_Directions:_ Please rewrite the RAD Debugger README, beginning at the words "2. Build Environment" and stopping after "All rights reserved.", with "terminal" changed to "console" each time it occurs.

_Source passage:_
EpicGamesExt / raddebugger

A native, user-mode, multi-process, graphical debugger.
MIT License
3.11k stars 163 forks source link

The RAD Debugger Project

Note: This README does not document usage instructions and tips for the debugger itself, and is intended as a technical overview of the project. The debugger's README, which includes usage instructions and tips, can be found packaged along with debugger releases, or within the build folder after a local copy has been built.

The RAD Debugger is a native, user-mode, multi-process, graphical debugger. It currently only supports local-machine Windows x64 debugging with PDBs, with plans to expand and port in the future. In the future we'll expand to also support native Linux debugging and DWARF debug info.

The RAD Debugger is currently in ALPHA. In order to get the debugger bullet- proof, it'd greatly help out if you submitted the issues you find here, along with any information you can gather, like dump files (along with the build you used), instructions to reproduce, test executables, and so on.

You can download pre-built binaries for the debugger here.

The RAD Debugger project aims to simplify the debugger by simplifying and unifying the underlying debug info format. In that pursuit we've built the RAD Debug Info (RDI) format, which is what the debugger parses and uses. To work with existing toolchains, we convert PDB (and eventually PE/ELF files with embedded DWARF) into the RDI format on-demand.

The RDI format is currently specified in code, in the files within the src/lib_rdi_format folder. The other relevant folders for working with the format are:

Development Setup Instructions

Note: Currently, only x64 Windows development is supported.

1. Installing the Required Tools (MSVC & Windows SDK)

In order to work with the codebase, you'll need the Microsoft C/C++ Build Tools v15 (2017) or later, for both the Windows SDK and the MSVC compiler and linker.

If the Windows SDK is installed (e.g. via installation of the Microsoft C/C++ Build Tools), you may also build with Clang.

2. Build Environment Setup

Building the codebase can be done in a terminal which is equipped with the ability to call either MSVC or Clang from command line.

This is generally done by calling vcvarsall.bat x64, which is included in the Microsoft C/C++ Build Tools. This script is automatically called by the x64 Native Tools Command Prompt for VS <year> variant of the vanilla cmd.exe. If you've installed the build tools, this command prompt may be easily located by searching for Native from the Windows Start Menu search.

You can ensure that the MSVC compiler is accessible from your command line by running:

cl

If everything is set up correctly, you should have output very similar to the following:

Microsoft (R) C/C++ Optimizing Compiler Version 19.29.30151 for x64
Copyright (C) Microsoft Corporation.  All rights reserved.

usage: cl [ option... ] filename... [ /link linkoption... ]

3. Building

Within this terminal, cd to the root directory of the codebase, and just run the build.bat script:

build

You should see the following output:

[debug mode]
[msvc compile]
[default mode, assuming `raddbg` build]
metagen_main.c
searching C:\devel\raddebugger/src... 299 files found
parsing metadesk... 12 metadesk files parsed
gathering tables... 37 tables found
generating layer code...

_Provided data:_
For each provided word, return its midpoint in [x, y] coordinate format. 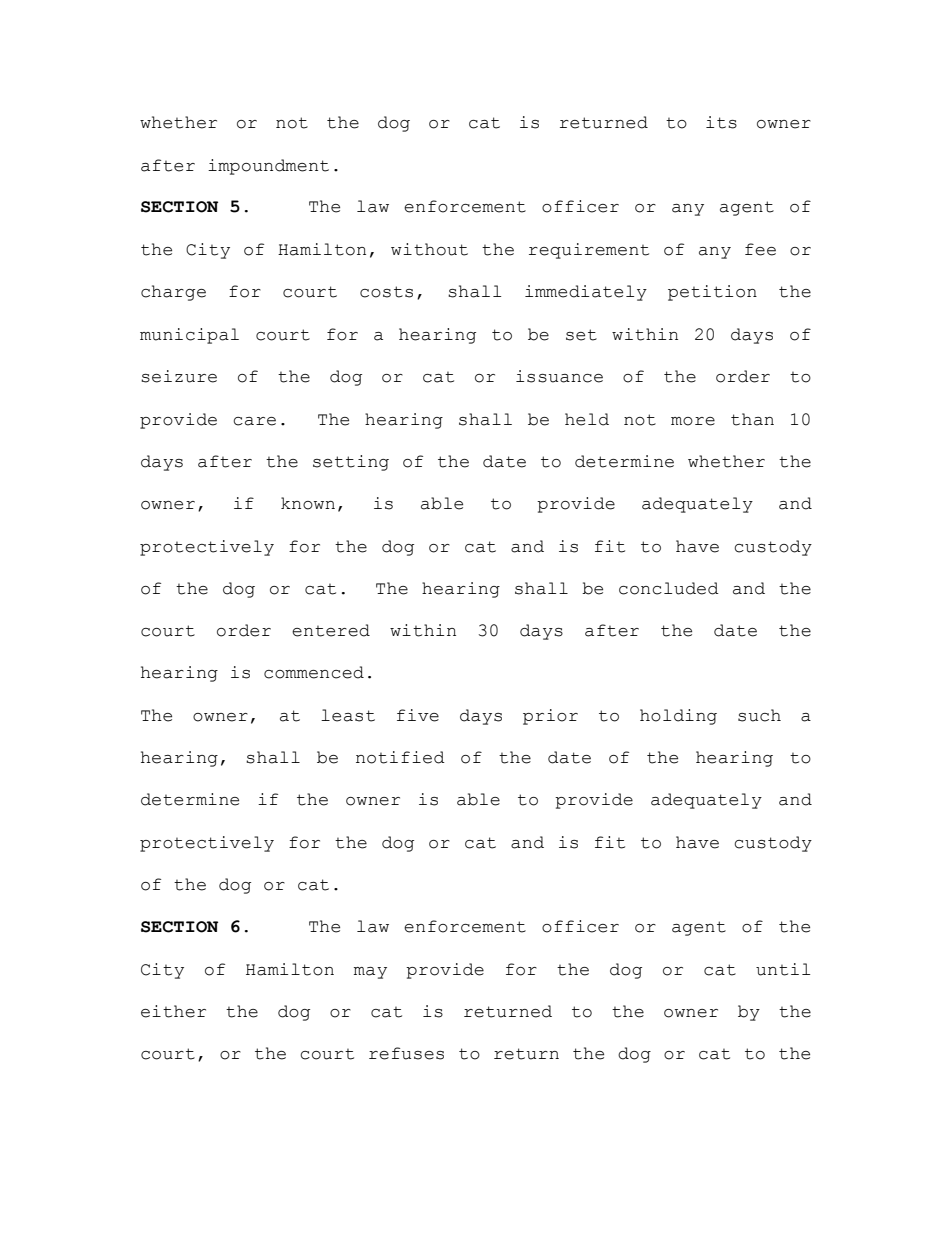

_Expected answer:_
2. Build Environment Setup

Building the codebase can be done in a console which is equipped with the ability to call either MSVC or Clang from command line.

This is generally done by calling vcvarsall.bat x64, which is included in the Microsoft C/C++ Build Tools. This script is automatically called by the x64 Native Tools Command Prompt for VS <year> variant of the vanilla cmd.exe. If you've installed the build tools, this command prompt may be easily located by searching for Native from the Windows Start Menu search.

You can ensure that the MSVC compiler is accessible from your command line by running:

cl

If everything is set up correctly, you should have output very similar to the following:

Microsoft (R) C/C++ Optimizing Compiler Version 19.29.30151 for x64
Copyright (C) Microsoft Corporation.  All rights reserved.